**** Record excerpts ****

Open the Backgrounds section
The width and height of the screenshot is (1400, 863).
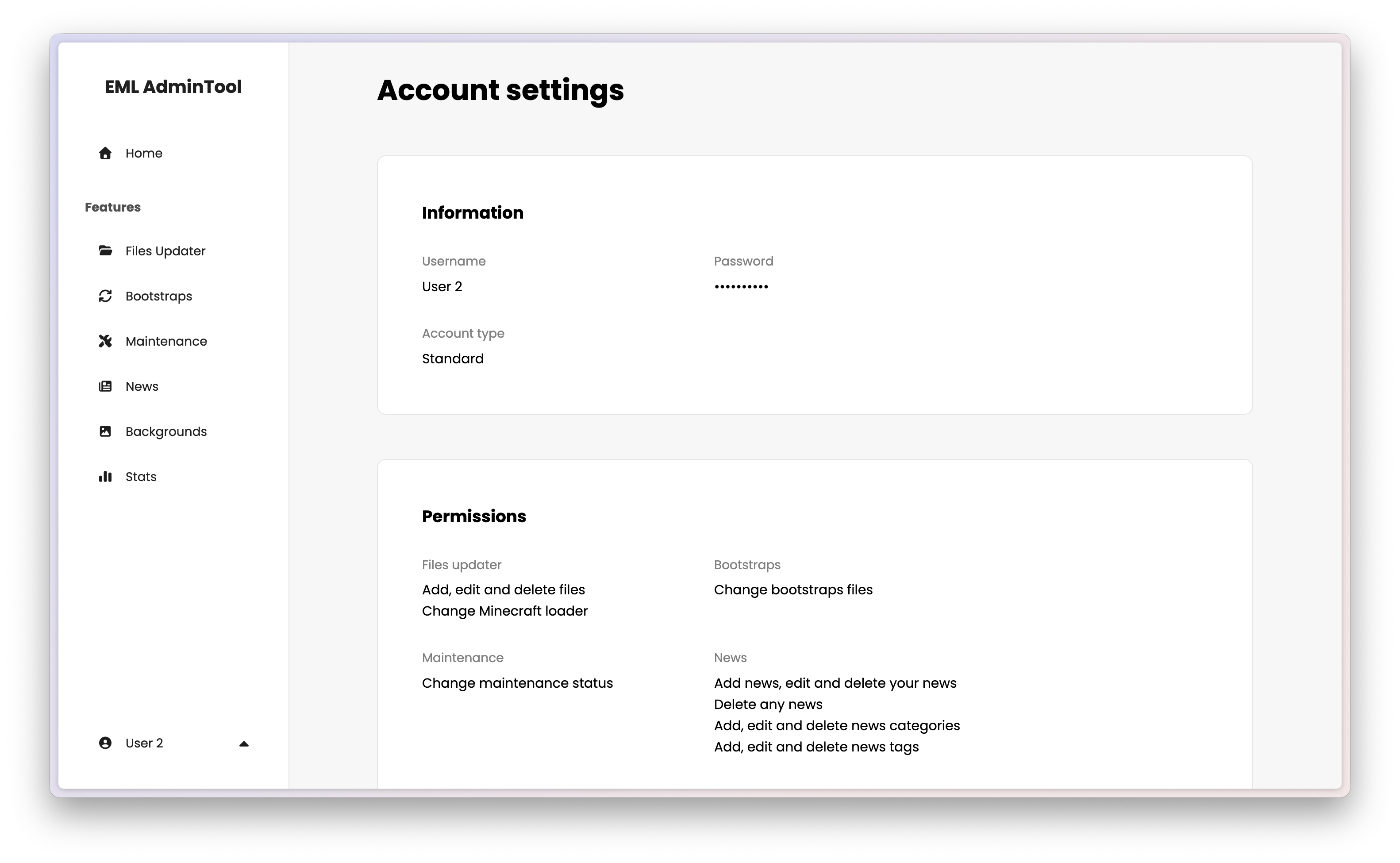(166, 432)
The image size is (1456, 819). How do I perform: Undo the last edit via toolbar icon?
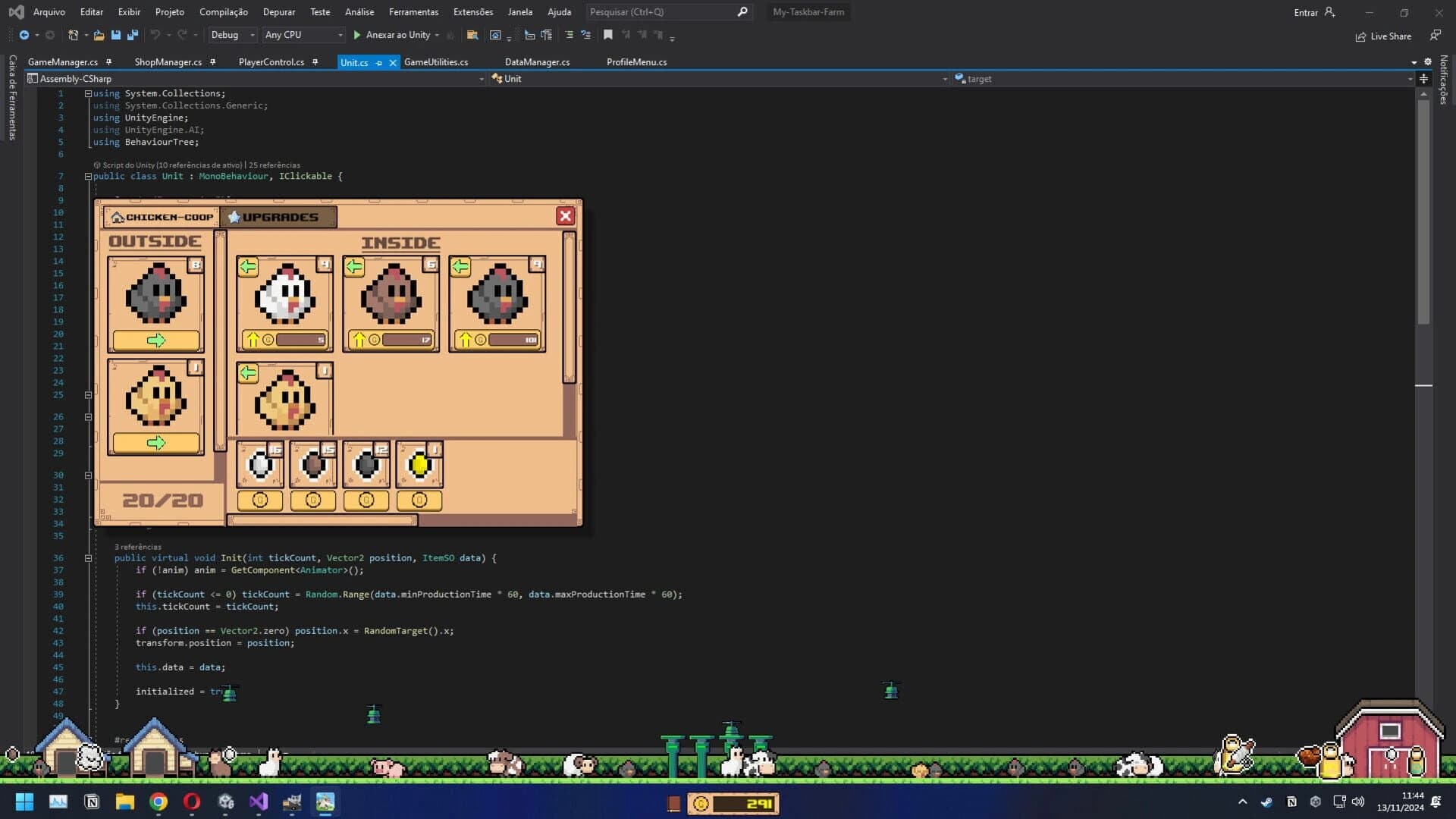(155, 35)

****

Task description
Word for word, return the listing above; the pictures do not belong in the copy.

Your response
Open the Backgrounds section
The width and height of the screenshot is (1400, 863).
(166, 432)
The image size is (1456, 819). How do I perform: Undo the last edit via toolbar icon?
(155, 35)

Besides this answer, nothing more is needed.